Muy lentamente comenzó la desescalada e intentamos recuperar lo que fuimos perdiendo en los últimos meses, aunque ya nada sería lo mismo. El miedo se fue inoculado a velocidades vertiginosas: los abrazos, los besos, el chocar las manos, el fundirnos en las cercanías que nos hacen más humanos e invulnerables. Todo ello fue arrasado, enterrado en las profundidades de la desolación.
Y ahora, habitamos en las trincheras levantadas contra todo lo que significa los otros, los demás, los que están cerca en una lejanía infinita. Aprender a convivir en un campo plagado de minas no es sencillo, pero tampoco debemos crear fronteras, castillos inexpugnables, abismos infinitos. Debemos situarnos en una retaguardia en la que el ser humano sea tratado con la dignidad que se merece.
No vale pertrecharse en una burbuja sin reinventarnos . No es una solución navegar hacia islas pobladas por sombras. Y en ese inevitable confinamiento, hemos decidido autoconfinarnos en una cárcel con los barrotes invisibles que vamos creando en cada gesto y en cada mirada. Todos somos enemigos de todos. Y es curioso contemplar que los autobuses, el metro, las calles, las escuelas...siguen abarrotado su aforo. Hay distancias sociales permitidas.
En nuestros trabajos virtuales volvemos a vivir en la caverna de Platón, reproducimos el famoso mito del filósofo. Eso sí, los ancianos no cuentan, tampoco cuentan los enfermos atendidos en consultas por teléfono. No cuentan los que nunca han contado.
Yo me resisto a expulsar a mis compañeros de trabajo, a mis amigos, a mis alumnos, a mis vecinos, a mi familia. No entiendo esa actitud extrema de la obsesión patológica.
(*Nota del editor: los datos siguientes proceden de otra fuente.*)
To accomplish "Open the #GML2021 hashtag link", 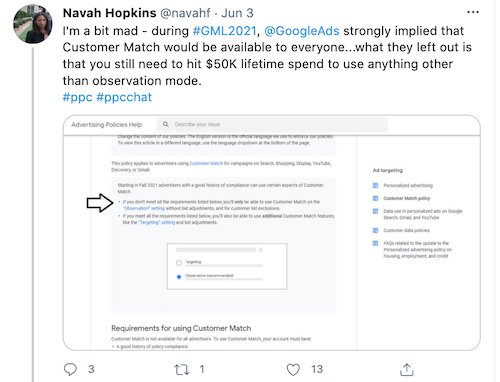I will [x=224, y=31].
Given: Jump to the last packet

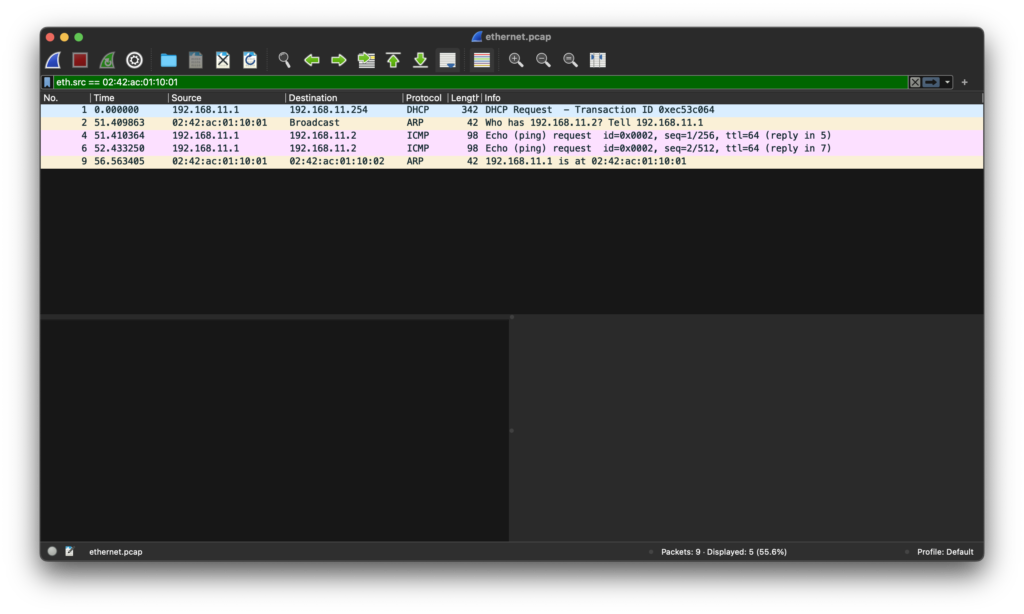Looking at the screenshot, I should point(420,60).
Eso nos lleva a un virus más metafísico del que no habrá vacuna.
Y en esa cuerda floja en la que tenemos que andar, no vale andar de puntillas, no debemos permitirnos cerrar los ojos, echar las persianas, blindar las puertas.. Los otros justifican mi existencia y me niego a olvidar la ternura, no me resignaré a conquistar la complicidad como una arma de construcción masiva.
García Márquez nos avisó en uno de los mejores libros que ha caído en mis manos: "Porque las estirpes condenadas a cien años de soledad, no tienen una segunda oportunidad sobre la tierra".